Mais la question de l'accès des services spéciaux au trafic des abonnés commence à être complètement différente si nous parlons d'un autre pays.



Si, avant l'introduction des canaux de communication inter-satellites, SpaceX pouvait convaincre n'importe quel régulateur national des télécommunications que tout le trafic pour les abonnés de ce pays proviendra de la passerelle sur son territoire, sur laquelle les services spéciaux / la police fourniront le dispositif d'interception de police approprié, alors avec la présence d'ISL, ils devront soit prendre la parole d'une société privée américaine, soit signer une sorte d'accord de coopération avec le FBI, transférant au FBI une partie de l'autorité pour intercepter le trafic de criminels potentiels de ce pays. Dans tous les cas, nous parlerons de limiter la souveraineté nationale sur leur propre territoire pour les abonnés du réseau Starlink.

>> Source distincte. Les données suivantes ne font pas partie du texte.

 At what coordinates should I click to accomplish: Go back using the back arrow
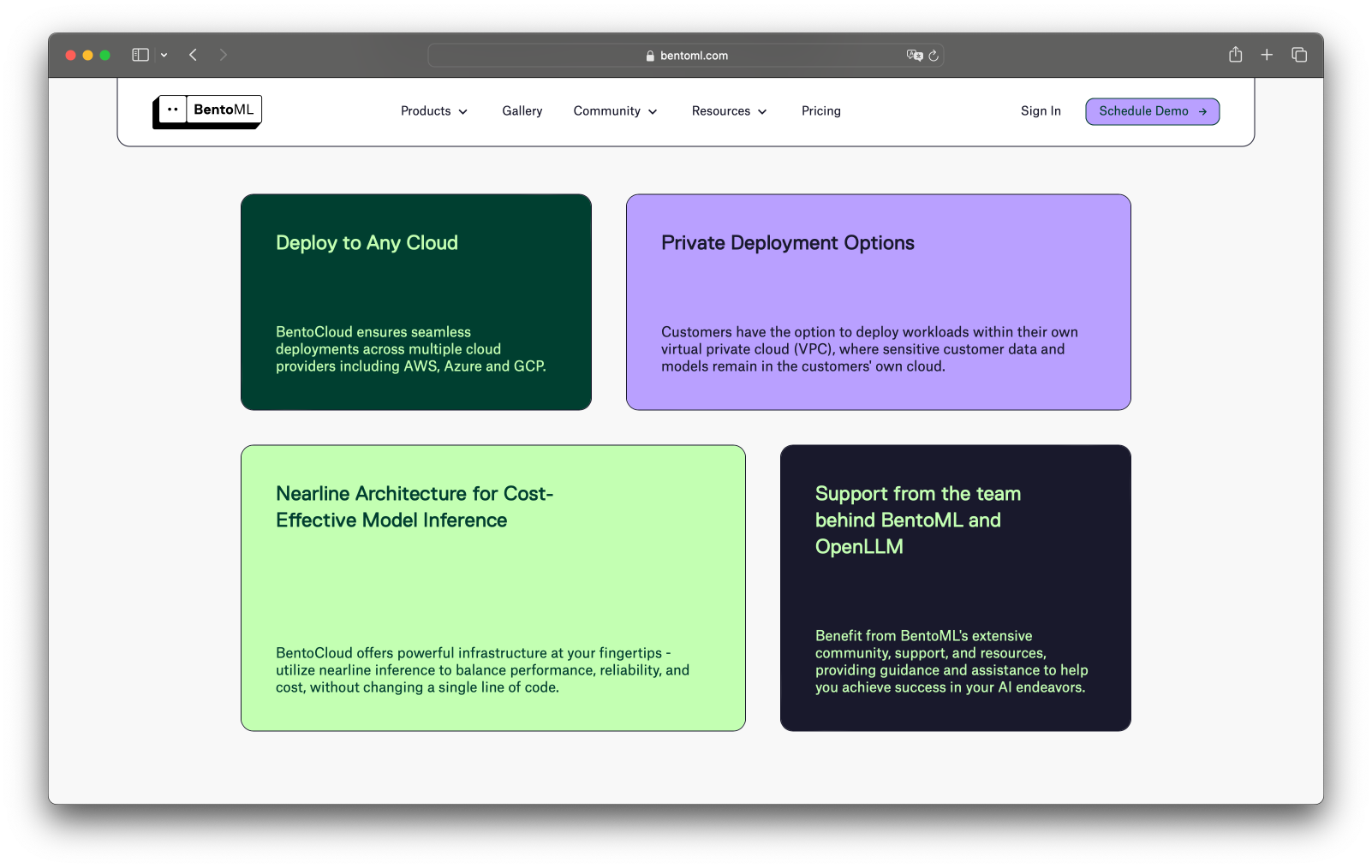coord(194,55)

Bien sûr, il sera très probablement possible d'établir un échange de données au sein des États-Unis et de ses alliés de l'OTAN ou du monde occidental, mais même dans ces pays il y a des conflits internes, comme, par exemple, en Espagne - la question du séparatisme de Catalogne, ou en Turquie - la confrontation entre Erdogan et ses opposants là où il n'y a pas de crime ou de terrorisme, mais que les autorités du pays restreignent ou peuvent restreindre certains sites sur Internet ou sont intéressées par la correspondance de citoyens individuels. C'est-à-dire qu'en fait, l'Espagne ou la Turquie devraient obliger les États-Unis à surveiller leurs opposants politiques, même si le gouvernement des États-Unis ne les considère pas comme des criminels.Et



si nous rappelons l'Arabie saoudite (alliée des États-Unis), il est peu probable qu'elle soit prête à ouvrir à ses citoyens le plein accès à sites de contenu érotique ou de ressources Web qui critiquent le monarque actuel.



En bref, l'introduction de canaux de communication inter-satellites dans la constellation SpaceX posera de sérieux problèmes pour son entrée sur les marchés des communications commerciales d'autres pays.



Ainsi, on peut dire que SpaceX est à la croisée des chemins. Si des canaux de communication inter-satellites sont introduits, alors son service suscitera un intérêt significatif de la part des militaires, ainsi que des compagnies de croisière et de navigation basées aux États-Unis, mais les chances de fournir des services de communication commerciale sur les marchés d'autres pays se détérioreront considérablement.